--- Available data Enclosed Below ---

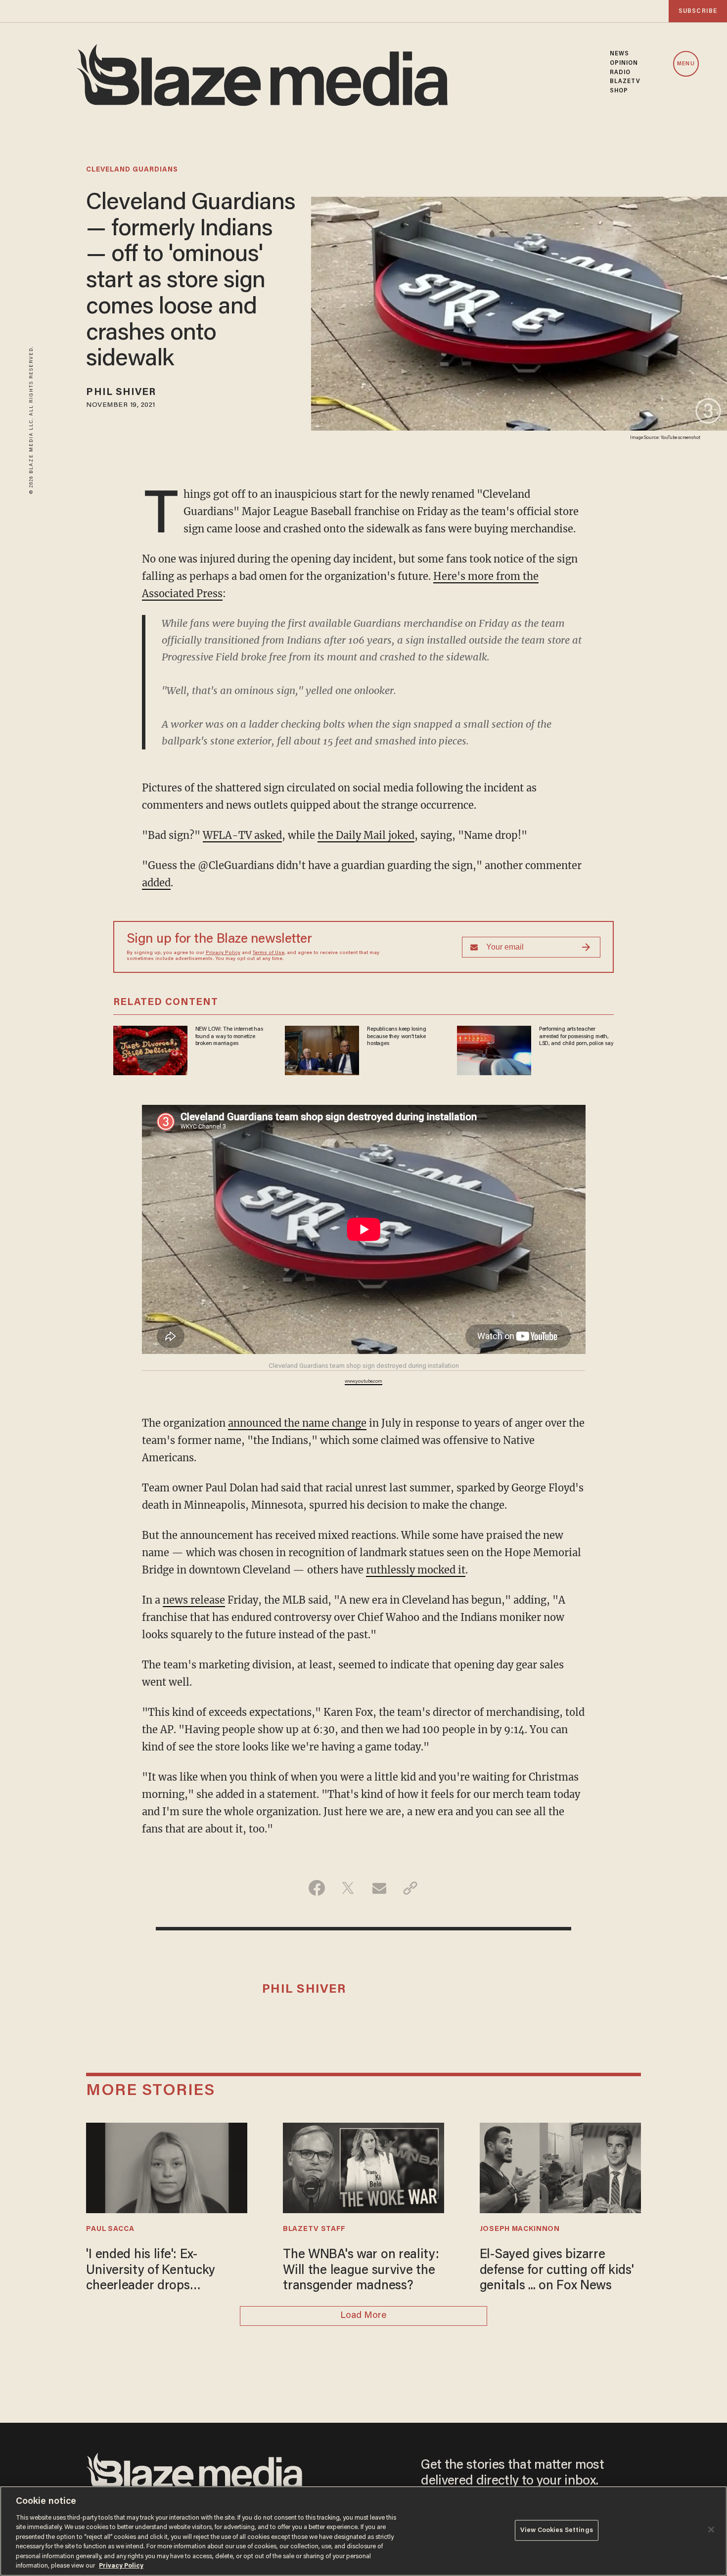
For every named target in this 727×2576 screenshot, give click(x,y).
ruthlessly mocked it (415, 1570)
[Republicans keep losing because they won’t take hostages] (322, 1049)
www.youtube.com (363, 1381)
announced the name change (297, 1423)
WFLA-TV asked (242, 835)
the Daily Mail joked (366, 835)
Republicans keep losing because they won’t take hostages (396, 1036)
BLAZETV (625, 82)
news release (194, 1600)
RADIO (620, 73)
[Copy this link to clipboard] (410, 1888)
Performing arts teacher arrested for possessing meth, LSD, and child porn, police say (576, 1036)
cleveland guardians (132, 170)
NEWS (619, 54)
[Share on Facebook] (317, 1888)
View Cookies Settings (556, 2530)
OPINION (624, 63)
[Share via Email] (379, 1888)
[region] (363, 2531)
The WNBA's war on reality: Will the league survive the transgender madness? (361, 2271)
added (156, 882)
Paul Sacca (110, 2229)
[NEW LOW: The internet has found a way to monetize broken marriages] (150, 1049)
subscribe (698, 11)
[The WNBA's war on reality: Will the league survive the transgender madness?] (363, 2167)
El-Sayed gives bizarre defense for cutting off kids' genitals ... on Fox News (557, 2271)
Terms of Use (268, 953)
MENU (685, 64)
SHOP (619, 91)
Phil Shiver (121, 392)
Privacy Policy (223, 953)
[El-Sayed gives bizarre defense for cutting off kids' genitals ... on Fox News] (560, 2167)
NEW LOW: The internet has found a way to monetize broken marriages (229, 1036)
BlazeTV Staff (314, 2229)
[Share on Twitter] (348, 1888)
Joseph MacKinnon (520, 2229)
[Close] (711, 2529)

--- End of Enclosed Available data ---

What is expected => Go through the records above. Copy each line in which the string "keep" appears.

Your solution =>
[Republicans keep losing because they won’t take hostages] (322, 1049)
Republicans keep losing because they won’t take hostages (396, 1036)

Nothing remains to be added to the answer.